**INPUT DATA:**

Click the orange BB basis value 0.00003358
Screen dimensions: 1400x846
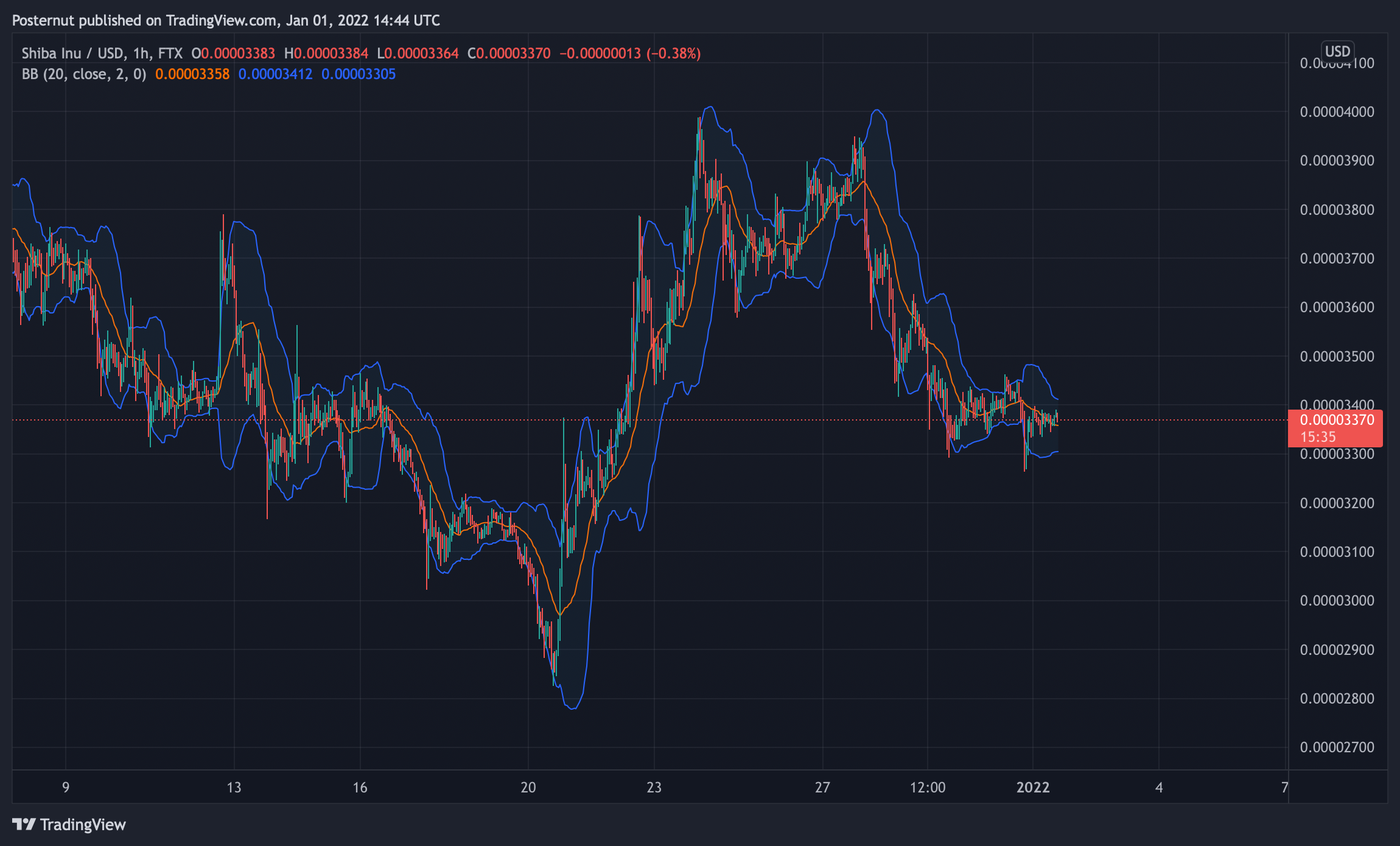click(x=192, y=74)
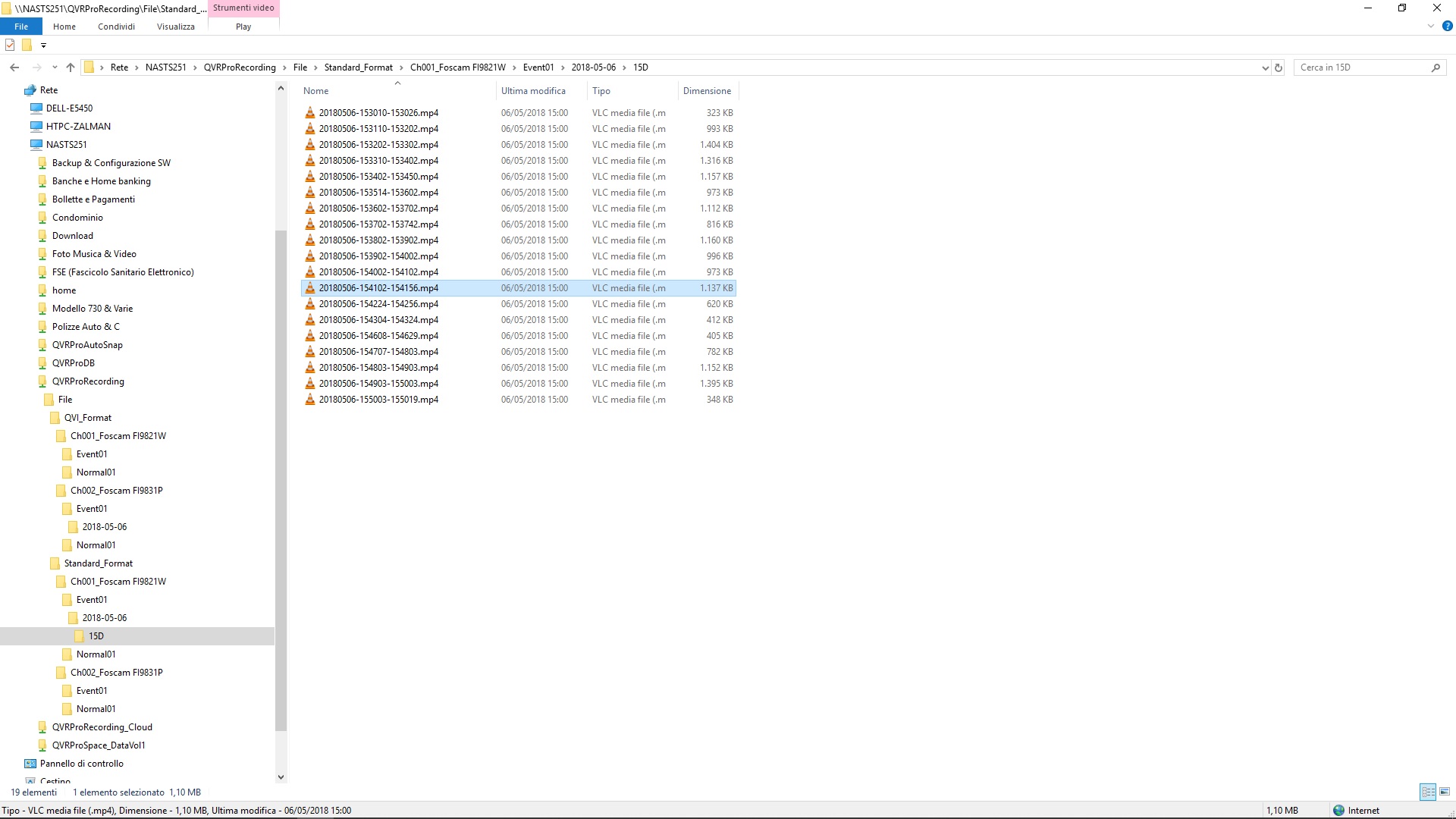This screenshot has height=819, width=1456.
Task: Click the Cerca in 15D search field
Action: click(x=1361, y=67)
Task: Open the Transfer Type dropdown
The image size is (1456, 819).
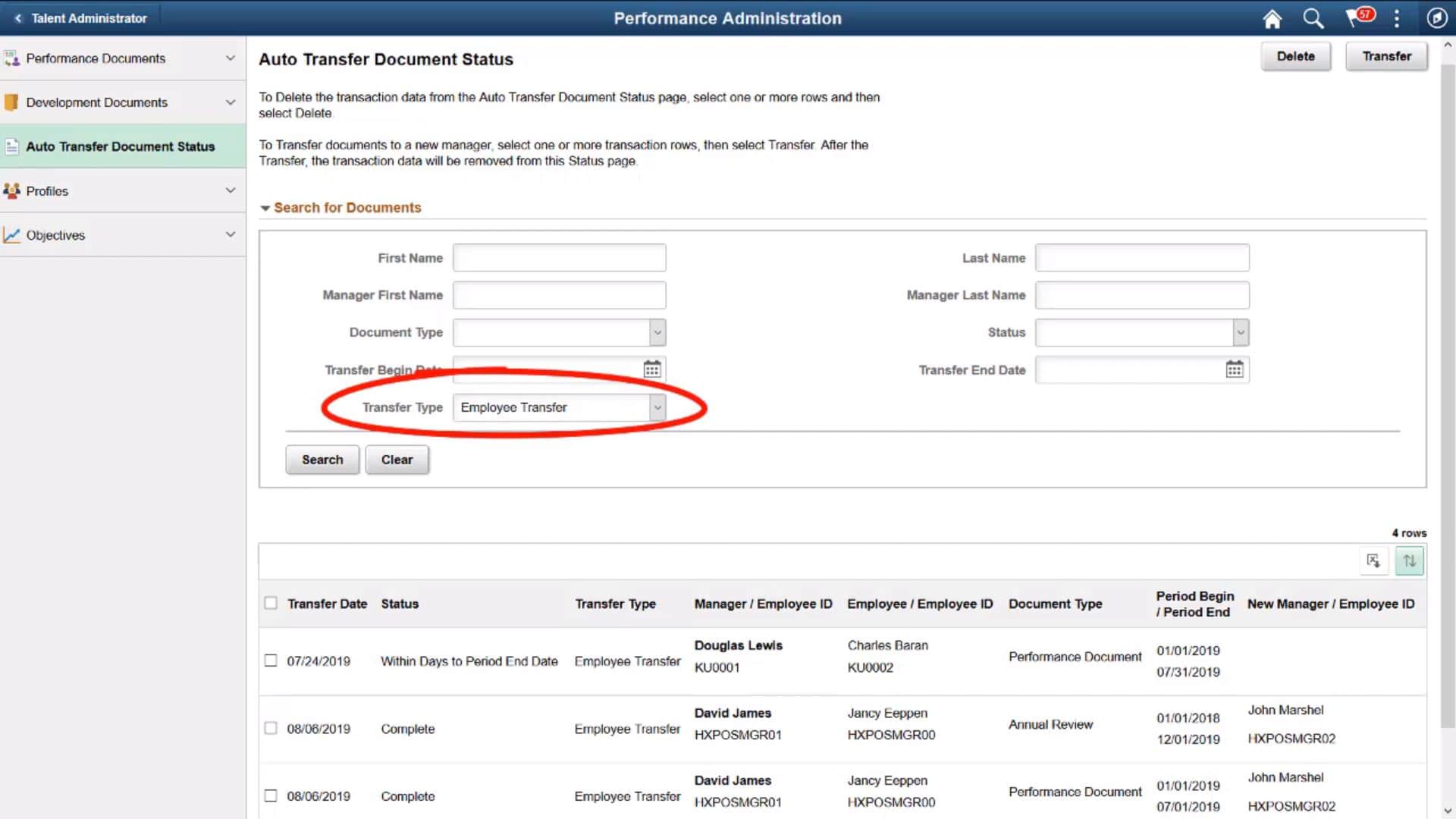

**WORK ORDER:** Transcribe every entry word for word, excluding images.

**ANSWER AREA:**
Click the orange BB basis value 0.00003358
Screen dimensions: 1400x846
click(x=192, y=74)
This screenshot has height=819, width=1456.
Task: Click the Cerca in 15D search field
Action: click(x=1361, y=67)
Task: Open the Transfer Type dropdown
The image size is (1456, 819).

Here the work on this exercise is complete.